# WORK TASK:
Write out the data word for word and drop any picture you find.

# PROVIDED RECORDS:
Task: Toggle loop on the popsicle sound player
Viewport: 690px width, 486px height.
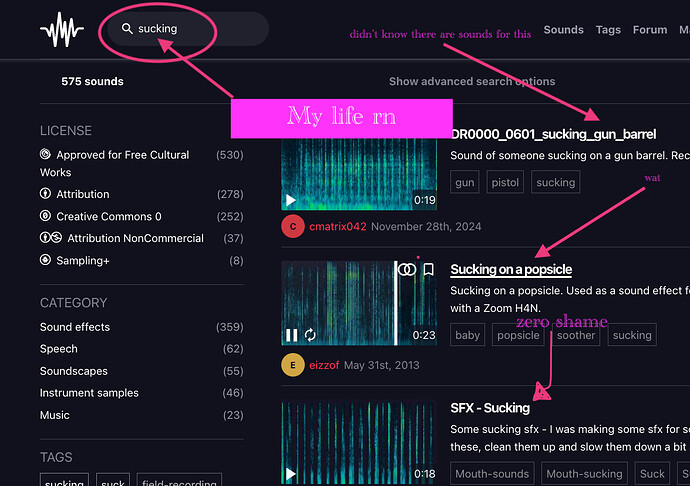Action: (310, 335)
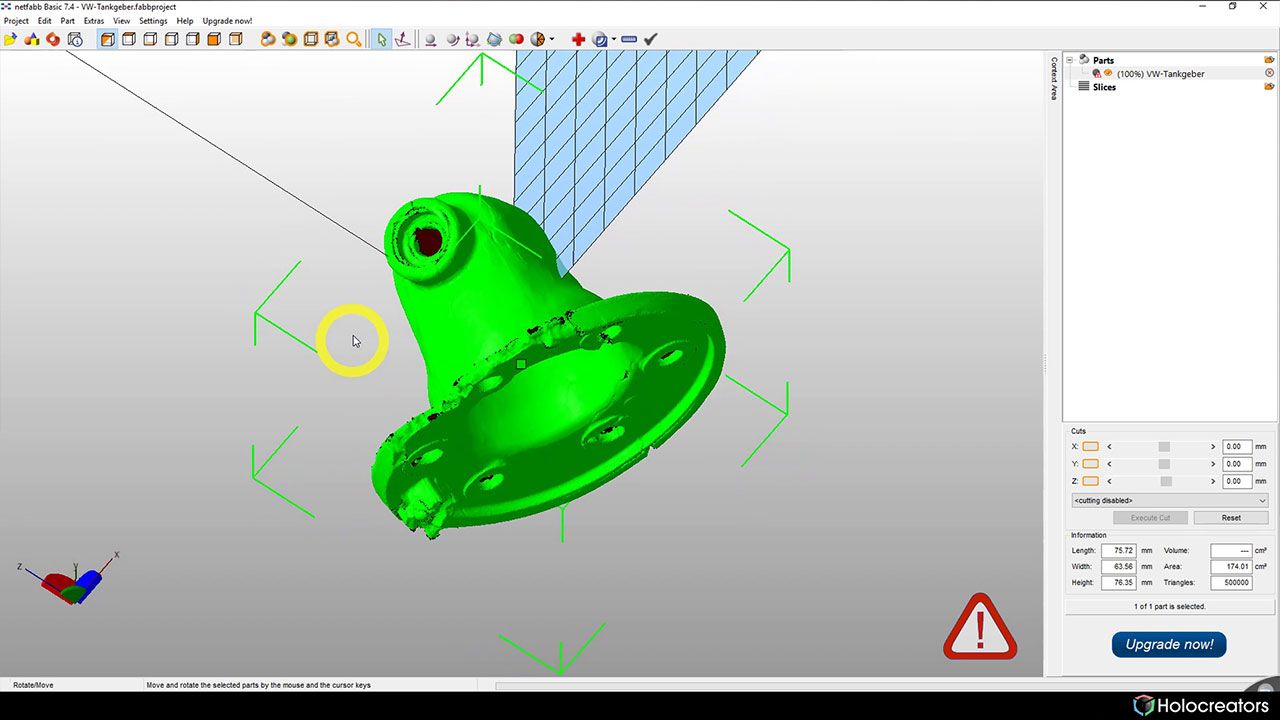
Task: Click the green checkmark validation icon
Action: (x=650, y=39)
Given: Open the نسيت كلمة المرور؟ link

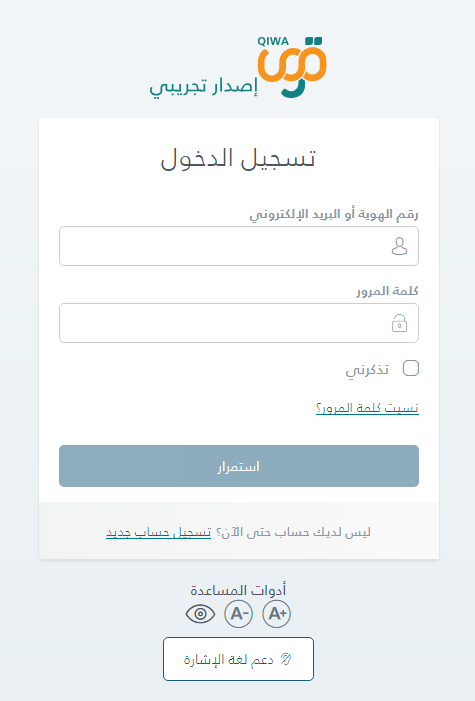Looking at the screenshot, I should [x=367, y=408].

# RESULT BELOW:
Task: Toggle loop on the popsicle sound player
Viewport: 690px width, 486px height.
Action: (310, 335)
Task: Click the green checkmark validation icon
Action: (x=650, y=39)
Given: Open the نسيت كلمة المرور؟ link

Looking at the screenshot, I should [x=367, y=408].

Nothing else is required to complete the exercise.